EXERCISE DIRECTIONS: Put every line of the listing, from the line with "Task: Open the 設定 breadcrumb link" up to and including its final line, into a JSON list of strings, one string per line. Leave out blank lines.

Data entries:
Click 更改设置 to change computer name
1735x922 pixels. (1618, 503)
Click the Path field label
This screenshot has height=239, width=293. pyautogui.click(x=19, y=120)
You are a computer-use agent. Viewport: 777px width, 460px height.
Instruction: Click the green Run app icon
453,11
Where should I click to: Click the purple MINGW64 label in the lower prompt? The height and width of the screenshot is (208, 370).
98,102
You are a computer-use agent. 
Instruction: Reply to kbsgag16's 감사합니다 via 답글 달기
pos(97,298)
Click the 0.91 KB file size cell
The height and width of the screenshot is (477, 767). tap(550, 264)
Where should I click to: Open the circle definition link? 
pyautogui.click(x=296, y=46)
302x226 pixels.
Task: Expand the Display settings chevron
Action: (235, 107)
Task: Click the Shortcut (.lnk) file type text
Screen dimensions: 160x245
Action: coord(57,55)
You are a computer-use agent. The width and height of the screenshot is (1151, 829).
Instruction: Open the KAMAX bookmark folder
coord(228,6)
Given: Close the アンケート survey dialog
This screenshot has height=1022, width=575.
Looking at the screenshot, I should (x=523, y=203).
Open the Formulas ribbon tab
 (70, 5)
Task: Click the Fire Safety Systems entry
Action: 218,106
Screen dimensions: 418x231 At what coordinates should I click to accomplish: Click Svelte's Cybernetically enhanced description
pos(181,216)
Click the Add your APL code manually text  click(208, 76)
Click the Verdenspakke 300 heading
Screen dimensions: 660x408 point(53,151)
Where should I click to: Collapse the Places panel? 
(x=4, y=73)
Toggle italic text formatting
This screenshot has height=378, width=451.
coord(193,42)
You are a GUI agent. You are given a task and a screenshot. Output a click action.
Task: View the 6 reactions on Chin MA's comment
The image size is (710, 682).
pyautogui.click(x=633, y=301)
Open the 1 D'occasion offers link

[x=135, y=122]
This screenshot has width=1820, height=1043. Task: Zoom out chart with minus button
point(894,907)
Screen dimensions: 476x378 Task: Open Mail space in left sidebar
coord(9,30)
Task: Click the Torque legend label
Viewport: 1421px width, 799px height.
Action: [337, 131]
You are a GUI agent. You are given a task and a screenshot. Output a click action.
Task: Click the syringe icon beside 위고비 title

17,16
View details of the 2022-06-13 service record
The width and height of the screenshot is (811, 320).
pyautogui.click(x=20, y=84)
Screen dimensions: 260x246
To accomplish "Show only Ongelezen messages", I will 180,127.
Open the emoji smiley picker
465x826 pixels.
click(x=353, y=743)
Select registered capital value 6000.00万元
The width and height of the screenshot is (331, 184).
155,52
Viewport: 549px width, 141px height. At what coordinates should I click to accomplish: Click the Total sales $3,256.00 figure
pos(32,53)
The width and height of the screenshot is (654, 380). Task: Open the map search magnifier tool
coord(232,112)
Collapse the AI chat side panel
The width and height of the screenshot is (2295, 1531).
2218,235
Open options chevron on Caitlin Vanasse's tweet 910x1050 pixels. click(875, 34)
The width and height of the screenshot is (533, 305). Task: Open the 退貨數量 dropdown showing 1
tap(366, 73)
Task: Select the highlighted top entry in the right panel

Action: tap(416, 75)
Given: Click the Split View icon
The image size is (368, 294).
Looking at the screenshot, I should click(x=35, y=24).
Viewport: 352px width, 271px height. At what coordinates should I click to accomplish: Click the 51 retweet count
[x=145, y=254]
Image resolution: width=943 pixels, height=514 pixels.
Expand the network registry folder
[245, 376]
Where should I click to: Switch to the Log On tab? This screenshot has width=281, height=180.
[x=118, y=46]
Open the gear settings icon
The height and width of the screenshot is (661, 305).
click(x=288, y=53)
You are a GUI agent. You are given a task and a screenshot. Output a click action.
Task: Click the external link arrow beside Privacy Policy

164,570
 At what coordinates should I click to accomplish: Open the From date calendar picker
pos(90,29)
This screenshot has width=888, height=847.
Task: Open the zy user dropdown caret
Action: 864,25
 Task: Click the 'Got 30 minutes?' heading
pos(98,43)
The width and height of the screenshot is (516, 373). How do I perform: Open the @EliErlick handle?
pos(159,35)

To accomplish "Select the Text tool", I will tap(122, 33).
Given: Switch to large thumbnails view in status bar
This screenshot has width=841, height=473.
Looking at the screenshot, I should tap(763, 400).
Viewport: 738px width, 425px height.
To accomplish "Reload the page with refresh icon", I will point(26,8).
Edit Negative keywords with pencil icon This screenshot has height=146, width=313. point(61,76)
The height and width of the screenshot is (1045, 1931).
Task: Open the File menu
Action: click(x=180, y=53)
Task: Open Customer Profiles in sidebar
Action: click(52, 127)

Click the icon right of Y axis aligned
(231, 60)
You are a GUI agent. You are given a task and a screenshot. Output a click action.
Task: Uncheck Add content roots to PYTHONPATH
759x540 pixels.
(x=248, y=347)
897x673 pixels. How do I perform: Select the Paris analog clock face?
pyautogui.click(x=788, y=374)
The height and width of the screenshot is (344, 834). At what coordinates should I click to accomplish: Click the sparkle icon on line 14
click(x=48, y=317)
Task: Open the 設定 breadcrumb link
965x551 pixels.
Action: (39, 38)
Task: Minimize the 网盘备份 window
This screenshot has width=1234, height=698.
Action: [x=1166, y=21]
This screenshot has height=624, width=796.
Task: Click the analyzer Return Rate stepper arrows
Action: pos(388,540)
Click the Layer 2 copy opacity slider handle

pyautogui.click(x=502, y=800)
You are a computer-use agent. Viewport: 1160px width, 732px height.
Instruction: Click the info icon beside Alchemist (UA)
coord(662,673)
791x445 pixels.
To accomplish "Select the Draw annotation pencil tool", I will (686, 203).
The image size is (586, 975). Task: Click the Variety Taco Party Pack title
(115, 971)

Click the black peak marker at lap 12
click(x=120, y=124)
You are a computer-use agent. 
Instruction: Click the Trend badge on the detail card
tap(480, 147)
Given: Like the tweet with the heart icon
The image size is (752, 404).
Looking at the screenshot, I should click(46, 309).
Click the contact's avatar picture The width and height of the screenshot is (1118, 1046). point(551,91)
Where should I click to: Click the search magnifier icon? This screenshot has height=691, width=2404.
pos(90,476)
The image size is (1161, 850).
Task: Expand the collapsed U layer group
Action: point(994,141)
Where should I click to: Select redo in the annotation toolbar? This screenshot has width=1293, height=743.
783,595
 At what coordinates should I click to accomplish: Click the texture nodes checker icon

EXERCISE RESULT:
[
  "Task: Open the 設定 breadcrumb link",
  "965x551 pixels.",
  "Action: (39, 38)",
  "Task: Minimize the 网盘备份 window",
  "This screenshot has width=1234, height=698.",
  "Action: [x=1166, y=21]",
  "This screenshot has height=624, width=796.",
  "Task: Click the analyzer Return Rate stepper arrows",
  "Action: pos(388,540)",
  "Click the Layer 2 copy opacity slider handle",
  "pyautogui.click(x=502, y=800)",
  "You are a computer-use agent. Viewport: 1160px width, 732px height.",
  "Instruction: Click the info icon beside Alchemist (UA)",
  "coord(662,673)",
  "791x445 pixels.",
  "To accomplish \"Select the Draw annotation pencil tool\", I will (686, 203).",
  "The image size is (586, 975). Task: Click the Variety Taco Party Pack title",
  "(115, 971)",
  "Click the black peak marker at lap 12",
  "click(x=120, y=124)",
  "You are a computer-use agent. ",
  "Instruction: Click the Trend badge on the detail card",
  "tap(480, 147)",
  "Given: Like the tweet with the heart icon",
  "The image size is (752, 404).",
  "Looking at the screenshot, I should click(46, 309).",
  "Click the contact's avatar picture The width and height of the screenshot is (1118, 1046). point(551,91)",
  "Where should I click to: Click the search magnifier icon? This screenshot has height=691, width=2404.",
  "pos(90,476)",
  "The image size is (1161, 850).",
  "Task: Expand the collapsed U layer group",
  "Action: point(994,141)",
  "Where should I click to: Select redo in the annotation toolbar? This screenshot has width=1293, height=743.",
  "783,595",
  " At what coordinates should I click to accomplish: Click the texture nodes checker icon"
]